Si el caldo de cultivo de una sociedad fuera la honradez, difícilmente el corrupto tendría la desfachatez de presentarse en público. Primero porque no es tan difícil identificarle. Cuando a una persona no se le conocen grandes inversiones o negocios, cuando procede de una familia pobre o media y, de pronto, se metamorfosea en un individuo derrochador, refinado y ostentoso... hay que interrogarse. Hagan, si no, algunas sencillas operaciones matemáticas. Observen si con sueldos reales, por muy abultados que sean, o con negocios honestos, por muy saneados que luzcan, es posible acumular mansiones, lujosos medios de transporte por tierra, mar y aire.

Inquietar al corrupto
Si la persona cuestionada resulta que tiene un cargo en la administración pública o se desenvuelve en la esfera de la política, entonces las sospechas se disparan con la fuerza de un arma a presión. De ahí que sea del todo preciso aminorar la dosis de corrupción. Lo cual se conseguirá, al menos en parte, si la sociedad está vertebrada por las instituciones, si goza de mecanismos para supervisar las gestiones de sus funcionarios. Entonces quizás logre relegarla hasta niveles menos inquietantes.
       O también lograría algo parecido una sociedad en la que los medios de comunicación dispusieran de recursos generosos que les permitieran fiscalizar a los funcionarios, dejarlos en evidencia si llega el caso y crear una opinión pública capaz de inducirles a la renuncia. De lo contrario, el futuro que se avizora no será más radiante que el pasado ni que el presente.
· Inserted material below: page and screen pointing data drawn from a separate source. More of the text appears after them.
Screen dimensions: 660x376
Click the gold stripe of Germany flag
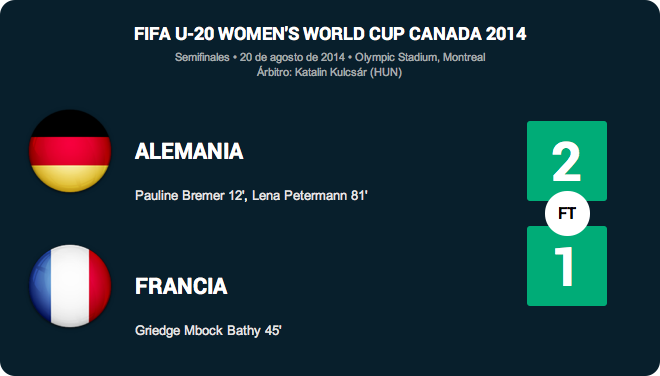(x=70, y=178)

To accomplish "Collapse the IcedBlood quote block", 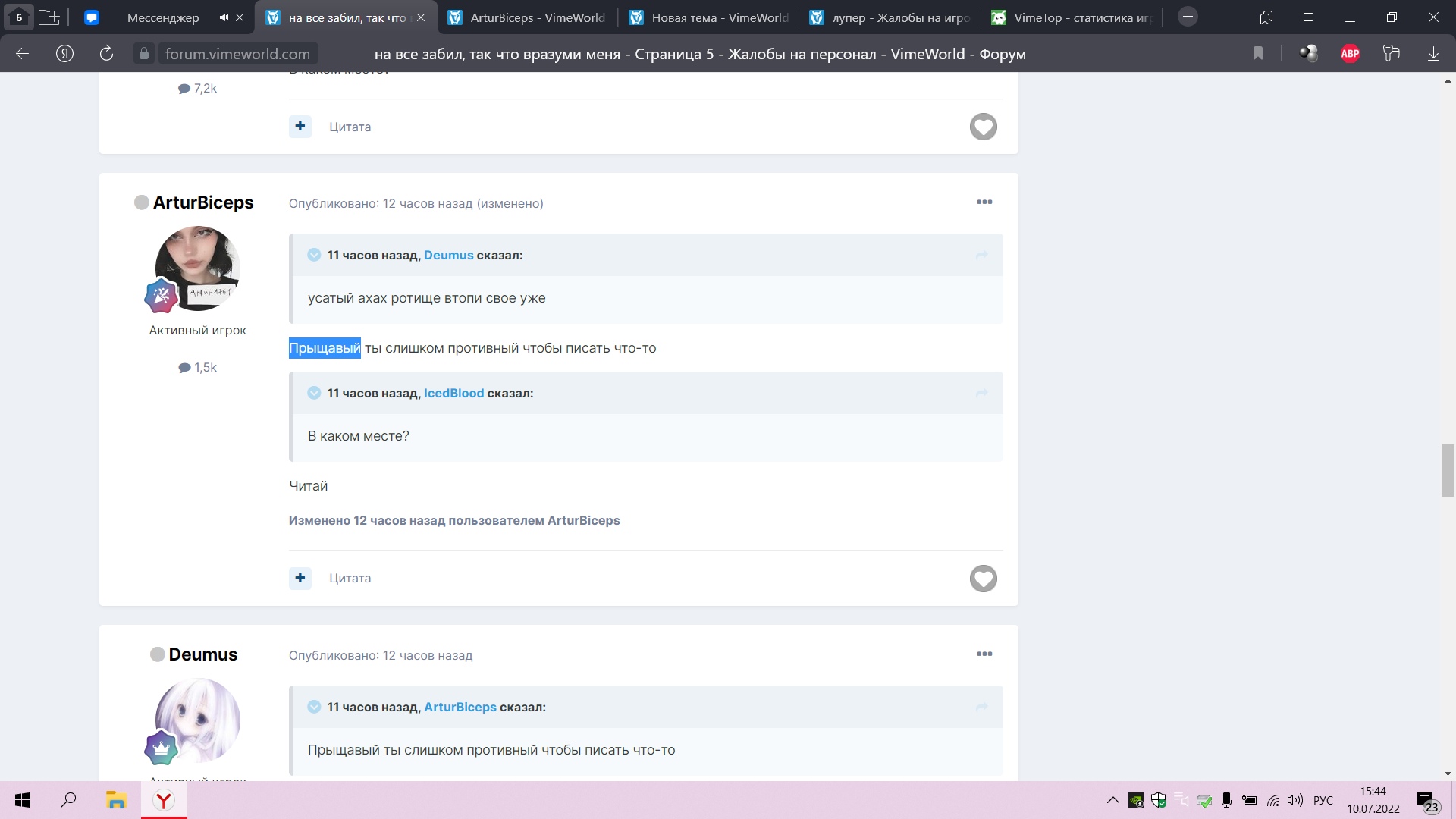I will pos(314,393).
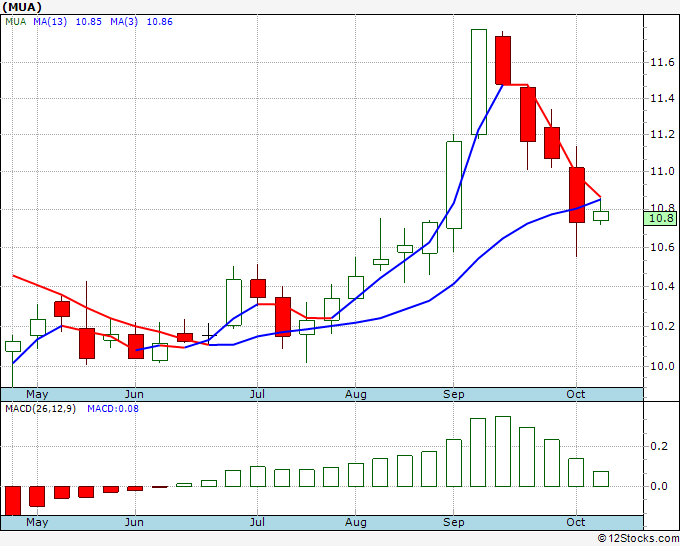Select the large red candle at October start
The width and height of the screenshot is (680, 546).
click(x=576, y=194)

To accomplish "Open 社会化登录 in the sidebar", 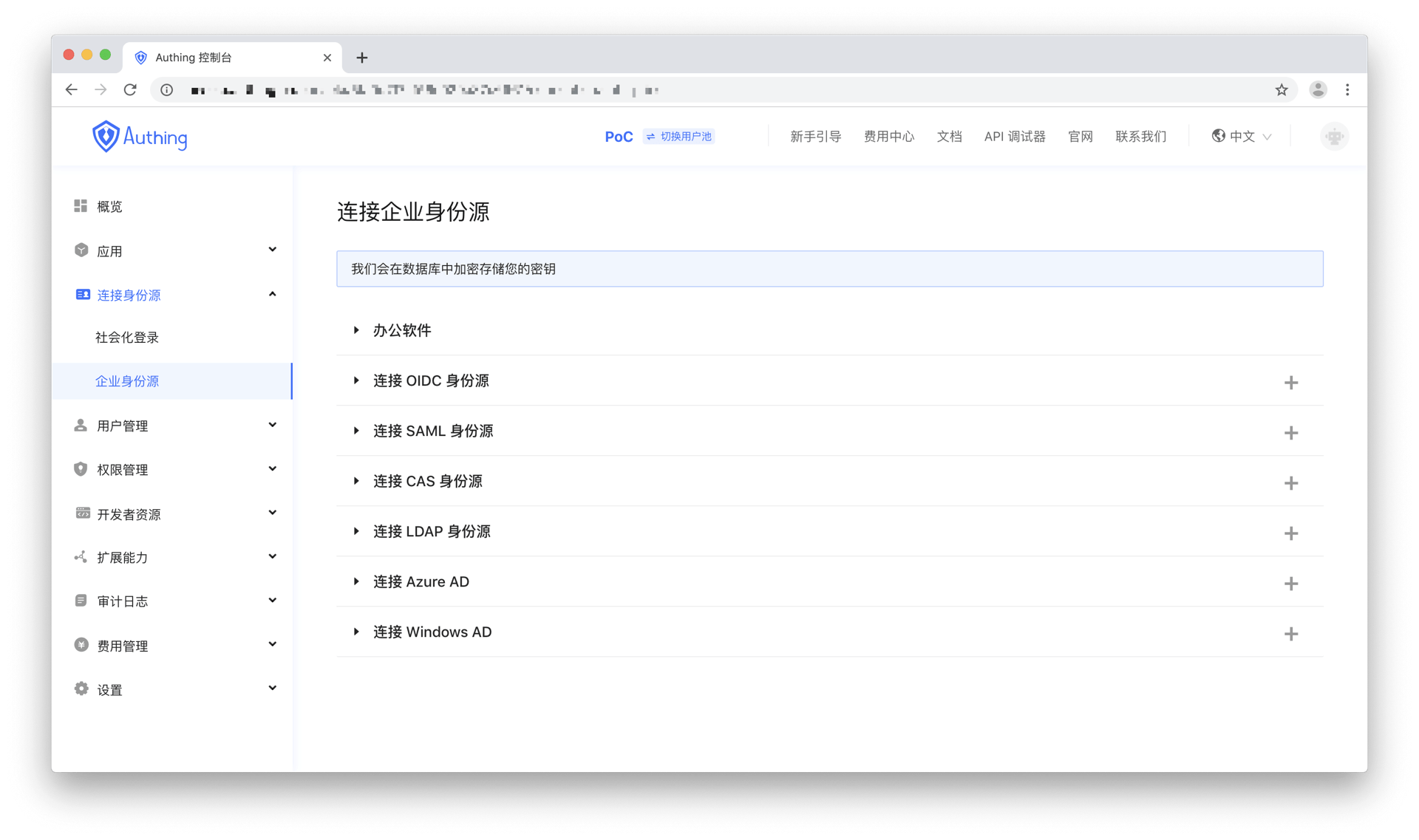I will point(127,338).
En la empresa privada, a quien le cogen con las manos en la masa se le inicia un expediente, se le castiga y despide. Pero en la empresa pública tal parece que el delito es un título de gloria. En todo caso, se tiende a ser demasiado benevolente con el dolo, el tráfico de influencias, la prevaricación o el robo sin más.

       No hay que esperar mucho de la proclamación de los valores morales, pues es verdad, en buena parte, aquello de que la ocasión hace al ladrón. Pero su proclamación, completada con medidas administrativas y jurídicas, con castigos públicos y ejemplarizantes, pueden mejorar el comportamiento del ciudadano. Porque el corrupto es un cáncer que estimula la metástasis en el cuerpo social. Y priva de unos recursos muy necesarios al conjunto de la población, ya suficientemente deprimida.